The sad, sordid details continue, the scope of which authorities are unlikely to completely understand.

Handrahan has written that the US Department of Justice does not gather comprehensive data on child porn arrests, so it is unclear just how many government employees have faced such charges, or how many are even involved in the underground child porn industry.

“Child porn within our government agencies has reached crisis level,” she wrote in a recent Medium post.

In September, US Rep. Mark Meadows introduced legislation, the Eliminating Pornography from Agencies Act, that would officially prohibit workers on Uncle Sam’s payroll from browsing adult content on federal computers and devices.

“It’s appalling that it requires an act of Congress to ensure that federal agencies block access to these sites at work,” Meadows said in a statement.

READ MORE: Congressman wants to legally ban federal employees from watching porn at work

As the Daily Beast noted, the legislation has no co-sponsors among the 434 other members of the US House.

Earlier this month, CBS News reported that based on a detailed administrative process -- including a lengthy appeals system -- that is meant to protect against politically motivated firings, civil service terminations based on infractions such as viewing pornography at work are a rare occurrence.

One “top level” employee at the US Environmental Protection Agency has remained on the payroll despite being accused of “viewing porn two to six hours a day while at work, since 2010,” CBS reported. Investigators found about 7,000 porn files on his computer, and even caught the employee watching porn on the job.

According to a 2012 Justice Department report, between 2007 and 2012, more than 11,447 people were convicted in US federal court for crimes related to the sexual abuse of a minor.

“These crimes have ranged from production of obscene visual depictions of minors engaged in sexually explicit conduct to receipt, distribution, possession, and/or production of child pornography to the direct physical, sexual abuse of a minor,” the report said.
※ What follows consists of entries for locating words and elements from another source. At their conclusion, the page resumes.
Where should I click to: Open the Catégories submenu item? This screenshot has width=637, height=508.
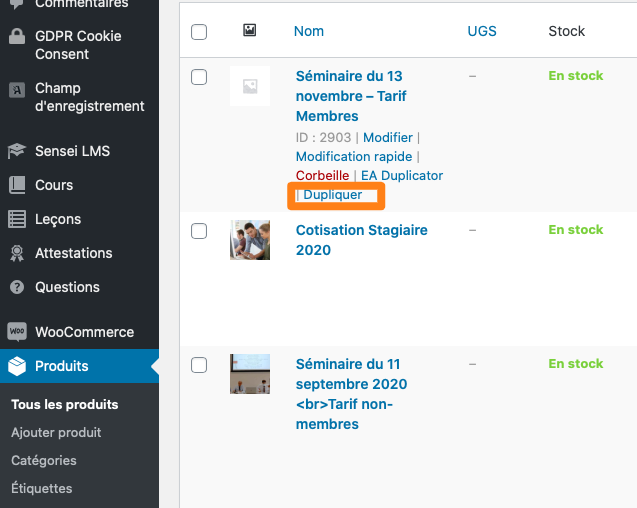(x=44, y=460)
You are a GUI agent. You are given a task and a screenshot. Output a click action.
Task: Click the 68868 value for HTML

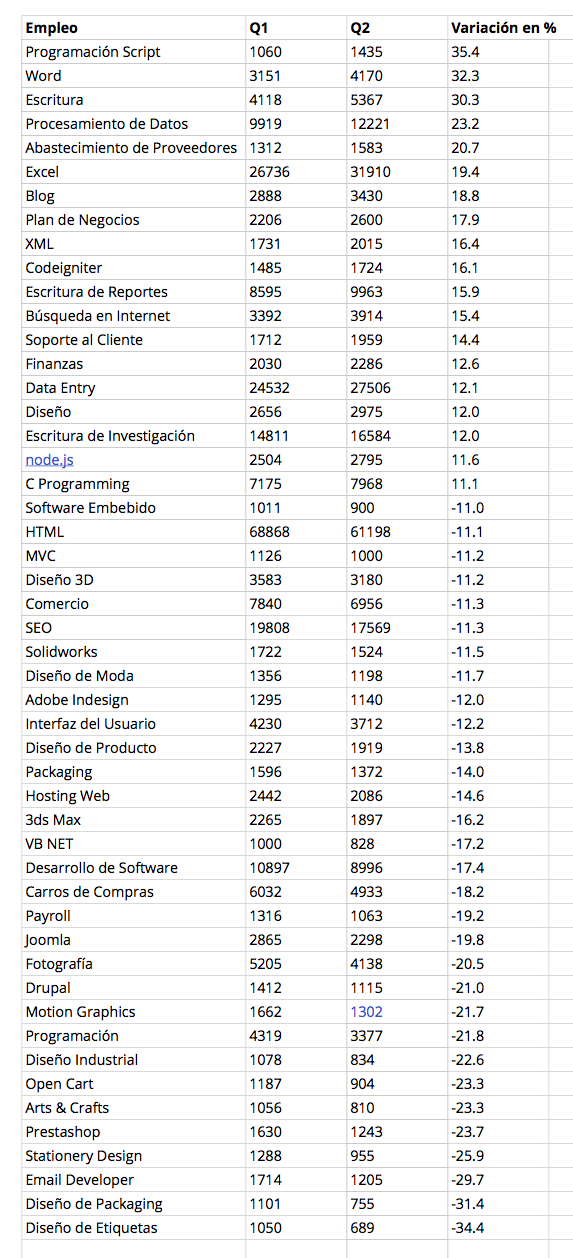pyautogui.click(x=296, y=532)
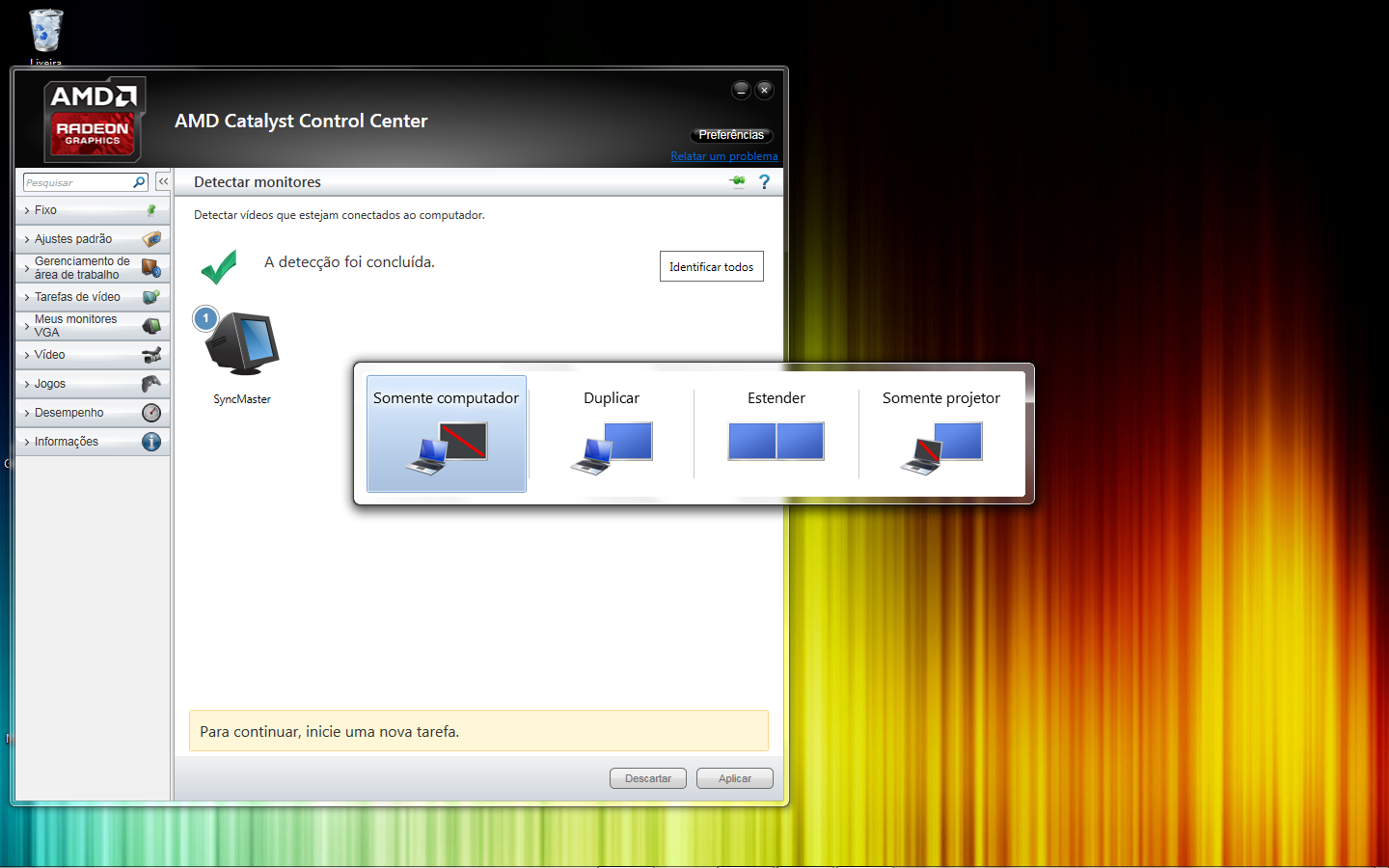Click the Jogos gamepad icon
Image resolution: width=1389 pixels, height=868 pixels.
(x=151, y=384)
The Justice Department reported in 2010 that between 2005 and 2009, there was a 432 percent increase in child pornography films and files sent to National Center for Missing & Exploited Children for victim identification. In that time, 8,352 child porn cases were prosecuted, “and in most instances, the offenders used digital technologies and the Internet to produce, view, store, advertise, or distribute child pornography.”